## EXERCISE REQUIREMENTS
Look below and pull out each line with the word "table".

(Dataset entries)

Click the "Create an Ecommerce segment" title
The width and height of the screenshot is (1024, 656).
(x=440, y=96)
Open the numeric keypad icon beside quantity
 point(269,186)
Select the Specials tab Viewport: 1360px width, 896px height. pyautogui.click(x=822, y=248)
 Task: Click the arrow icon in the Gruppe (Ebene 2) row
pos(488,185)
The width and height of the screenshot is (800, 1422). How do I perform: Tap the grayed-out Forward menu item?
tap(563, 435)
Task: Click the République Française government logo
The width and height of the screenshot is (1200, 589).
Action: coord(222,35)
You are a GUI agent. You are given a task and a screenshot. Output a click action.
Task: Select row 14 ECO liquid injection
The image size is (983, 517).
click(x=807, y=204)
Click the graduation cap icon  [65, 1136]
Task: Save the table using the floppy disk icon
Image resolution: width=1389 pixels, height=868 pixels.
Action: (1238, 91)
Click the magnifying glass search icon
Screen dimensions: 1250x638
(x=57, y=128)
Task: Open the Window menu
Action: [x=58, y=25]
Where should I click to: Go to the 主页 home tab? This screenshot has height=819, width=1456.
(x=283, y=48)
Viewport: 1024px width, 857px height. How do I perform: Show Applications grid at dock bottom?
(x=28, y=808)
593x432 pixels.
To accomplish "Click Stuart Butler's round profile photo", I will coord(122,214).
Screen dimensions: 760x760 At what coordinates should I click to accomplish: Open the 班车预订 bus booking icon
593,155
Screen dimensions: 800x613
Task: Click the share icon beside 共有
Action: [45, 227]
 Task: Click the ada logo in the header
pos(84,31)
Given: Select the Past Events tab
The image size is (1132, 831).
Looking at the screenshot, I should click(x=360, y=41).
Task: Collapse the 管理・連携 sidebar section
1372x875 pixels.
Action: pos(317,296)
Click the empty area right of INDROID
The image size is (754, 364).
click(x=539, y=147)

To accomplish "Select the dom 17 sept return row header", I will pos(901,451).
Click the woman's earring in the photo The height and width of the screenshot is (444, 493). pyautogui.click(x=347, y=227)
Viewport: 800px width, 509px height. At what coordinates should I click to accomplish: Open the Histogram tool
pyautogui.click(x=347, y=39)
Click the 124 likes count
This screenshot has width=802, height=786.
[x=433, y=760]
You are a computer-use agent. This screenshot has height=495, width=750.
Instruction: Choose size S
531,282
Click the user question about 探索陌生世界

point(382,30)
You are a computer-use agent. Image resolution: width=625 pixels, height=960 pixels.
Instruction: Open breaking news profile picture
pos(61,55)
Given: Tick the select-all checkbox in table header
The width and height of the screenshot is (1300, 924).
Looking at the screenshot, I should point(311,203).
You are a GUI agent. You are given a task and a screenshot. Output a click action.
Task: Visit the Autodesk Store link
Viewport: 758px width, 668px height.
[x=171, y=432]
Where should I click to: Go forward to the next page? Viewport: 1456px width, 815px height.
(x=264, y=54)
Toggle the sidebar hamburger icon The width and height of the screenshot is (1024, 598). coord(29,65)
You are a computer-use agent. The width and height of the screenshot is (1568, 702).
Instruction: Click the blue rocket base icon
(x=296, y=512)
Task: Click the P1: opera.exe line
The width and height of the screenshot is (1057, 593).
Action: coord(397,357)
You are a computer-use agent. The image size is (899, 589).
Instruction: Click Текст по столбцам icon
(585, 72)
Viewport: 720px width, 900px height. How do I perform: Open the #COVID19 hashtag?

## TASK RESULT
Task: Save the table using the floppy disk icon
Given: Tick the select-all checkbox in table header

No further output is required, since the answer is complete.